Aim of the exercise: Please print all the lines below exactly as they are written.

[Collected data]
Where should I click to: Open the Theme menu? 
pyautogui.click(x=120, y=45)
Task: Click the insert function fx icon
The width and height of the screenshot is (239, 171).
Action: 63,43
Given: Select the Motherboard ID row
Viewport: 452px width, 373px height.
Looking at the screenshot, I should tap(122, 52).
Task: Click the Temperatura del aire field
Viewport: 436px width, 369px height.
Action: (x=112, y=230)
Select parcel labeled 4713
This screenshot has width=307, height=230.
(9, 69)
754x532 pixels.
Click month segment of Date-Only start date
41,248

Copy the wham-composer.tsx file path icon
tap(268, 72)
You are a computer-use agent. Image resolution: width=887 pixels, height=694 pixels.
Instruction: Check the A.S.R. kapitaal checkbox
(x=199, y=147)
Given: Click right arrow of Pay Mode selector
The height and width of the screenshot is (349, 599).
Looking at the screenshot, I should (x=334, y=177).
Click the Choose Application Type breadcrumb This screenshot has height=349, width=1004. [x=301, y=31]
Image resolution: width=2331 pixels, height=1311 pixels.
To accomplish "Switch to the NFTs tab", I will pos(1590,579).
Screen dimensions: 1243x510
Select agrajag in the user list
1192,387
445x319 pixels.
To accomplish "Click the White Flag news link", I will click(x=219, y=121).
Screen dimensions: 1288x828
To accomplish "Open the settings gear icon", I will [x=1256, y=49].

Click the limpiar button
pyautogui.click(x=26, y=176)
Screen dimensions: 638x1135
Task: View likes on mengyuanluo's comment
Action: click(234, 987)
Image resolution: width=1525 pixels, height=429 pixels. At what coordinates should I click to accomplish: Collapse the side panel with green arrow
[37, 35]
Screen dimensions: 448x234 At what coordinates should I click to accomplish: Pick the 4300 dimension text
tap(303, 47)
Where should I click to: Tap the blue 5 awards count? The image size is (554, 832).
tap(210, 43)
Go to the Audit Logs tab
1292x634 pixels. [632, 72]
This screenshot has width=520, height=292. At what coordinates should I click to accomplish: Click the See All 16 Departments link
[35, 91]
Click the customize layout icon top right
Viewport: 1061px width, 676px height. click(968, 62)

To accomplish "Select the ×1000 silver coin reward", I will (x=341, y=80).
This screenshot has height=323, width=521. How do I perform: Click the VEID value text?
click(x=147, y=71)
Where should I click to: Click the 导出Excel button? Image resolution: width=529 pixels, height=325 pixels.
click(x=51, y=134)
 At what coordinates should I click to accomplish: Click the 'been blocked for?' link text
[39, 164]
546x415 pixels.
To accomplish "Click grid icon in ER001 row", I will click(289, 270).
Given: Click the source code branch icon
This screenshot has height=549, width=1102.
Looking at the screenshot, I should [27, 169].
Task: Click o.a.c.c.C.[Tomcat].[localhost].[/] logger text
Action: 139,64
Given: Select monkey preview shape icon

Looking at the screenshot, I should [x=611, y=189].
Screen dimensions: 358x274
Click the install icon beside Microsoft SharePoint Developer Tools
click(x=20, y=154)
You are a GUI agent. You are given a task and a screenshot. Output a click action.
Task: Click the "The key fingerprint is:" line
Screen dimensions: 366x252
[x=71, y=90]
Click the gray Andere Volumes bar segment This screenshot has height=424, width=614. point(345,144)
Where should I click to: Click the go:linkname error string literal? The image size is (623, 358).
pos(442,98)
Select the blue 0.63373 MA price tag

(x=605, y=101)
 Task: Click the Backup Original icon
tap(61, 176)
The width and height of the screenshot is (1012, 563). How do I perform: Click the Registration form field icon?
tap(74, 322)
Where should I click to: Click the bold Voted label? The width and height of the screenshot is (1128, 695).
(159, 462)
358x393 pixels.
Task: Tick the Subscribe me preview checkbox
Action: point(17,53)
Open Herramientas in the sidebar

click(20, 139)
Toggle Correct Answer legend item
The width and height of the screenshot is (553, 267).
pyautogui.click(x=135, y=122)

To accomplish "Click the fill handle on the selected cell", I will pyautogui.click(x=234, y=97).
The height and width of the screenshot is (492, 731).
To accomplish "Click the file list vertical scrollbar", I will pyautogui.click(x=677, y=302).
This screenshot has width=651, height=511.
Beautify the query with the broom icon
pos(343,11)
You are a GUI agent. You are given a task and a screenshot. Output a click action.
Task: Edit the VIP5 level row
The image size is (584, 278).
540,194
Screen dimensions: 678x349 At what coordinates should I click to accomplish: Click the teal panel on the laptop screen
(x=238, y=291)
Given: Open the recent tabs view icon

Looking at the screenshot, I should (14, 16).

Response:
Where should I click to: Open the Theme menu? 
pyautogui.click(x=120, y=45)
Task: Click the insert function fx icon
The width and height of the screenshot is (239, 171).
Action: 63,43
Given: Select the Motherboard ID row
Viewport: 452px width, 373px height.
Looking at the screenshot, I should tap(122, 52).
Task: Click the Temperatura del aire field
Viewport: 436px width, 369px height.
Action: (x=112, y=230)
Select parcel labeled 4713
This screenshot has width=307, height=230.
(9, 69)
754x532 pixels.
Click month segment of Date-Only start date
41,248

Copy the wham-composer.tsx file path icon
tap(268, 72)
You are a computer-use agent. Image resolution: width=887 pixels, height=694 pixels.
Instruction: Check the A.S.R. kapitaal checkbox
(x=199, y=147)
Given: Click right arrow of Pay Mode selector
The height and width of the screenshot is (349, 599).
Looking at the screenshot, I should (x=334, y=177).
Click the Choose Application Type breadcrumb This screenshot has height=349, width=1004. [x=301, y=31]
Image resolution: width=2331 pixels, height=1311 pixels.
To accomplish "Switch to the NFTs tab", I will pos(1590,579).
Screen dimensions: 1243x510
Select agrajag in the user list
1192,387
445x319 pixels.
To accomplish "Click the White Flag news link", I will click(x=219, y=121).
Screen dimensions: 1288x828
To accomplish "Open the settings gear icon", I will [x=1256, y=49].

Click the limpiar button
pyautogui.click(x=26, y=176)
Screen dimensions: 638x1135
Task: View likes on mengyuanluo's comment
Action: click(234, 987)
Image resolution: width=1525 pixels, height=429 pixels. At what coordinates should I click to accomplish: Collapse the side panel with green arrow
[37, 35]
Screen dimensions: 448x234 At what coordinates should I click to accomplish: Pick the 4300 dimension text
tap(303, 47)
Where should I click to: Tap the blue 5 awards count? The image size is (554, 832).
tap(210, 43)
Go to the Audit Logs tab
1292x634 pixels. [632, 72]
This screenshot has width=520, height=292. At what coordinates should I click to accomplish: Click the See All 16 Departments link
[35, 91]
Click the customize layout icon top right
Viewport: 1061px width, 676px height. click(968, 62)

To accomplish "Select the ×1000 silver coin reward", I will (x=341, y=80).
This screenshot has height=323, width=521. How do I perform: Click the VEID value text?
click(x=147, y=71)
Where should I click to: Click the 导出Excel button? Image resolution: width=529 pixels, height=325 pixels.
click(x=51, y=134)
 At what coordinates should I click to accomplish: Click the 'been blocked for?' link text
[39, 164]
546x415 pixels.
To accomplish "Click grid icon in ER001 row", I will click(289, 270).
Given: Click the source code branch icon
This screenshot has height=549, width=1102.
Looking at the screenshot, I should [27, 169].
Task: Click o.a.c.c.C.[Tomcat].[localhost].[/] logger text
Action: 139,64
Given: Select monkey preview shape icon

Looking at the screenshot, I should [x=611, y=189].
Screen dimensions: 358x274
Click the install icon beside Microsoft SharePoint Developer Tools
click(x=20, y=154)
You are a GUI agent. You are given a task and a screenshot. Output a click action.
Task: Click the "The key fingerprint is:" line
Screen dimensions: 366x252
[x=71, y=90]
Click the gray Andere Volumes bar segment This screenshot has height=424, width=614. point(345,144)
Where should I click to: Click the go:linkname error string literal? The image size is (623, 358).
pos(442,98)
Select the blue 0.63373 MA price tag

(x=605, y=101)
 Task: Click the Backup Original icon
tap(61, 176)
The width and height of the screenshot is (1012, 563). How do I perform: Click the Registration form field icon?
tap(74, 322)
Where should I click to: Click the bold Voted label? The width and height of the screenshot is (1128, 695).
(159, 462)
358x393 pixels.
Task: Tick the Subscribe me preview checkbox
Action: point(17,53)
Open Herramientas in the sidebar

click(20, 139)
Toggle Correct Answer legend item
The width and height of the screenshot is (553, 267).
pyautogui.click(x=135, y=122)

To accomplish "Click the fill handle on the selected cell", I will pyautogui.click(x=234, y=97).
The height and width of the screenshot is (492, 731).
To accomplish "Click the file list vertical scrollbar", I will pyautogui.click(x=677, y=302).
This screenshot has width=651, height=511.
Beautify the query with the broom icon
pos(343,11)
You are a GUI agent. You are given a task and a screenshot. Output a click action.
Task: Edit the VIP5 level row
The image size is (584, 278).
540,194
Screen dimensions: 678x349 At what coordinates should I click to accomplish: Click the teal panel on the laptop screen
(x=238, y=291)
Given: Open the recent tabs view icon

Looking at the screenshot, I should (14, 16).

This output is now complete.